I hope you've had a glorious holiday with your families!  Or if you don't happen to celebrate Christmas, I hope you had a wonderful week of eating Chinese food and playing in the snow.

I say snow because I am blogging to you from temperatures that never grace the palm trees of Los Angeles. It is Cold. I am Cold. (Yes, that was two capital Cs.) I'm the goofy chick in the corner coffee shop bundled up in twenty layers of sweaters and hats and a gigantic scarf.  Even though I act like a baby, running inside from the car to minimize exposure to the snowy weather, I secretly enjoy it. It is fun to get out of the unending summer that is Los Angeles and enjoy a few different seasons. Especially this time of year. Somehow Santa seems a little more jolly and twinkle lights give off a little more twinkle when surrounded by snow banks. If you can, it's worth it to get out of the city for the holidays. Los Angeles (and this career in general) are such a grind, you need to step into some fresh air every once in a while. (Both the literal and figurative fresh air). 

I was working right up until I left for the holiday. A couple days before jumping on the plane, I had to pop into a sound studio to do a little ADR for one of the movies I shot this fall. AD-what?? It stands for Automated Dialog Recording, also known as looping. 

Sometimes when you're filming, something happens with the sound. Perhaps an ambulance drives by or an airplane flies overhead, or maybe your wardrobe rubs the body mic taped between your boobs and it crackles. On-set sound pays close attention to stuff like that while shooting, and the director will start another take and "hold" the call for action until the sound annoyance is out of mic range.  But inevitably, somewhere along the line, your best take will have a dog barking right through the middle of it. 

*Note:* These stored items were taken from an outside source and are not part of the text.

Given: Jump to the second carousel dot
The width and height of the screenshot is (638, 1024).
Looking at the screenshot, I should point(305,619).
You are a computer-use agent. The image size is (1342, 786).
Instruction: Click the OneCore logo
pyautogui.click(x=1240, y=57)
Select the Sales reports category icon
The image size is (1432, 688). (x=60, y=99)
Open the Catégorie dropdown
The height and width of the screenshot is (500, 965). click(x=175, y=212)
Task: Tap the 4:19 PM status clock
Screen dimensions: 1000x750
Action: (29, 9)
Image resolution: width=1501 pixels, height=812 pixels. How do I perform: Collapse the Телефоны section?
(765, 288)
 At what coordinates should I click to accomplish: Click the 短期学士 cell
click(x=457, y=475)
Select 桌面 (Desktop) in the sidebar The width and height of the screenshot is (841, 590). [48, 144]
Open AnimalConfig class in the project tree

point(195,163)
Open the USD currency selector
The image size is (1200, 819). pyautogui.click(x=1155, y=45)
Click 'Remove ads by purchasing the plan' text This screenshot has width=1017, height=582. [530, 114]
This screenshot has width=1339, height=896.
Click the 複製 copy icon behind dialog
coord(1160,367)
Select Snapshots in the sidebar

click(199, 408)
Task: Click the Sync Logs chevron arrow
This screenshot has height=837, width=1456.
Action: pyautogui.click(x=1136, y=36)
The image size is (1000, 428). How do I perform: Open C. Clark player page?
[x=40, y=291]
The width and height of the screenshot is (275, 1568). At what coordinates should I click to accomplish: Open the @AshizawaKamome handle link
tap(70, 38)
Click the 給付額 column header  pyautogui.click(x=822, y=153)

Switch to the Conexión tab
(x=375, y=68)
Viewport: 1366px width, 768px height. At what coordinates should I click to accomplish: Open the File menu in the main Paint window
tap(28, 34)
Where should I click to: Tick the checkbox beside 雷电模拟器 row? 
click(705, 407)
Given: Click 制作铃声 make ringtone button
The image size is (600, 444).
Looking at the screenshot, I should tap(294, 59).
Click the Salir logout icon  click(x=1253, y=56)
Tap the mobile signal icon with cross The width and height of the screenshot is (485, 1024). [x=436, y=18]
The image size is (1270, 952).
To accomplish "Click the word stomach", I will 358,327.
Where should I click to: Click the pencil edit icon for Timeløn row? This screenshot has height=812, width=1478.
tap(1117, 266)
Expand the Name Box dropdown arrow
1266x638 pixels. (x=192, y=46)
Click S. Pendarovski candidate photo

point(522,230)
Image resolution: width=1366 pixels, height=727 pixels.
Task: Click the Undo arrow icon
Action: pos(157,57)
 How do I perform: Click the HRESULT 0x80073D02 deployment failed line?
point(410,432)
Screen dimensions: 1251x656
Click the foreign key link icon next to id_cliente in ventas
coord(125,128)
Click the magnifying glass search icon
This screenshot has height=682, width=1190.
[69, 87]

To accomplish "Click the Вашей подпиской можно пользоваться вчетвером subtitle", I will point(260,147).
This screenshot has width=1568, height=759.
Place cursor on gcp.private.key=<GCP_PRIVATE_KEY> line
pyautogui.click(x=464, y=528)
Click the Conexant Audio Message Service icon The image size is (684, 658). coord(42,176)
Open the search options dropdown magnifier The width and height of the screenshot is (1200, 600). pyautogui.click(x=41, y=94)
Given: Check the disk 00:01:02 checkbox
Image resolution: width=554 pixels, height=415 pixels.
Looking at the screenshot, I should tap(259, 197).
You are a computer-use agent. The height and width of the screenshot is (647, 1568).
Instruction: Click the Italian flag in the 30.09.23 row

When that happens, you have to go into the studio during post production and re-record your lines.  It's a bit weird. You watch yourself say the line on repeat (looping) and try to match your voice with your own lips on the screen. You get three beeps and then your line starts immediately, then three more beeps, and you try again. As a performer, you want to try to make it authentic and real, but it's this strange, orphaned line experience without the context of the entire scene.  And did you grunt, or make any odd "thinking" noises? Yeah, you have to recreate those too.

Still, looping is a necessary evil and every movie has at least a few. They stand out to me like a sore thumb, even in big fancy blockbusters. It's one of those things that makes you realize you've left normal movie fan world and entered into professional filmmaker world. I'll be in the theater and halfway through the movie I'll flinch slightly. My friend looks at me to ask "What?"

I whisper, "Blech. Badly looped line." 

My friend just rolls her eyes and asks that I please stop ruining movies for her.

Oops.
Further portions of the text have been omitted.